**EXERCISE REQUIREMENTS**.
Every entry that follows should be output again, word for word.

**INFORMATION SHOWN**.
+--
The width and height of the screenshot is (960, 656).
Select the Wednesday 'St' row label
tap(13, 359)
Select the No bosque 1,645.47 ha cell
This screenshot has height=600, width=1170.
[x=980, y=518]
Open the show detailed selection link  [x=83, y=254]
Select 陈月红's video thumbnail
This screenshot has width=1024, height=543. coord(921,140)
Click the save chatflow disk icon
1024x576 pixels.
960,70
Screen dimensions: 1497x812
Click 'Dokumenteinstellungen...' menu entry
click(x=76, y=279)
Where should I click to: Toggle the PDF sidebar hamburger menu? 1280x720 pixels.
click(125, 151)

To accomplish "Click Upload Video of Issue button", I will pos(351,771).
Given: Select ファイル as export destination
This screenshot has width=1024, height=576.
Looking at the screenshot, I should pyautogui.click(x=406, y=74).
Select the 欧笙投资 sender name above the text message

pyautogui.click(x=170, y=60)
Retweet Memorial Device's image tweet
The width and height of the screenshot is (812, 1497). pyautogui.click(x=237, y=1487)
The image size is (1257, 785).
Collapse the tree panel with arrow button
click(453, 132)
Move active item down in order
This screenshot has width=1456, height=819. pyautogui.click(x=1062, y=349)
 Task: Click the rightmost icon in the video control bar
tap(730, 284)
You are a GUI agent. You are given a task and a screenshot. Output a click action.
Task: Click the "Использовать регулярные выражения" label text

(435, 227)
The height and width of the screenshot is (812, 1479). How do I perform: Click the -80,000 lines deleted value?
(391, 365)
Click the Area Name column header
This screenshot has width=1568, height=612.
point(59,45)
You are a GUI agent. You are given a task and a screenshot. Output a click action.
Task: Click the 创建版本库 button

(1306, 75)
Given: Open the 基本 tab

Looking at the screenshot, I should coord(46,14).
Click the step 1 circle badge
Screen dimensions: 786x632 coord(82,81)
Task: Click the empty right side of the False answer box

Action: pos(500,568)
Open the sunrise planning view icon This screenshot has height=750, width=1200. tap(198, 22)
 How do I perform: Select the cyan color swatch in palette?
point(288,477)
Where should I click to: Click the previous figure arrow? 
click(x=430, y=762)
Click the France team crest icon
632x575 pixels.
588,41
+--
**EXPECTED OUTPUT**.
The width and height of the screenshot is (960, 656).
Select the Wednesday 'St' row label
tap(13, 359)
Select the No bosque 1,645.47 ha cell
This screenshot has height=600, width=1170.
[x=980, y=518]
Open the show detailed selection link  [x=83, y=254]
Select 陈月红's video thumbnail
This screenshot has width=1024, height=543. coord(921,140)
Click the save chatflow disk icon
1024x576 pixels.
960,70
Screen dimensions: 1497x812
Click 'Dokumenteinstellungen...' menu entry
click(x=76, y=279)
Where should I click to: Toggle the PDF sidebar hamburger menu? 1280x720 pixels.
click(125, 151)

To accomplish "Click Upload Video of Issue button", I will pos(351,771).
Given: Select ファイル as export destination
This screenshot has width=1024, height=576.
Looking at the screenshot, I should pyautogui.click(x=406, y=74).
Select the 欧笙投资 sender name above the text message

pyautogui.click(x=170, y=60)
Retweet Memorial Device's image tweet
The width and height of the screenshot is (812, 1497). pyautogui.click(x=237, y=1487)
The image size is (1257, 785).
Collapse the tree panel with arrow button
click(453, 132)
Move active item down in order
This screenshot has width=1456, height=819. pyautogui.click(x=1062, y=349)
 Task: Click the rightmost icon in the video control bar
tap(730, 284)
You are a GUI agent. You are given a task and a screenshot. Output a click action.
Task: Click the "Использовать регулярные выражения" label text

(435, 227)
The height and width of the screenshot is (812, 1479). How do I perform: Click the -80,000 lines deleted value?
(391, 365)
Click the Area Name column header
This screenshot has width=1568, height=612.
point(59,45)
You are a GUI agent. You are given a task and a screenshot. Output a click action.
Task: Click the 创建版本库 button

(1306, 75)
Given: Open the 基本 tab

Looking at the screenshot, I should coord(46,14).
Click the step 1 circle badge
Screen dimensions: 786x632 coord(82,81)
Task: Click the empty right side of the False answer box

Action: pos(500,568)
Open the sunrise planning view icon This screenshot has height=750, width=1200. tap(198, 22)
 How do I perform: Select the cyan color swatch in palette?
point(288,477)
Where should I click to: Click the previous figure arrow? 
click(x=430, y=762)
Click the France team crest icon
632x575 pixels.
588,41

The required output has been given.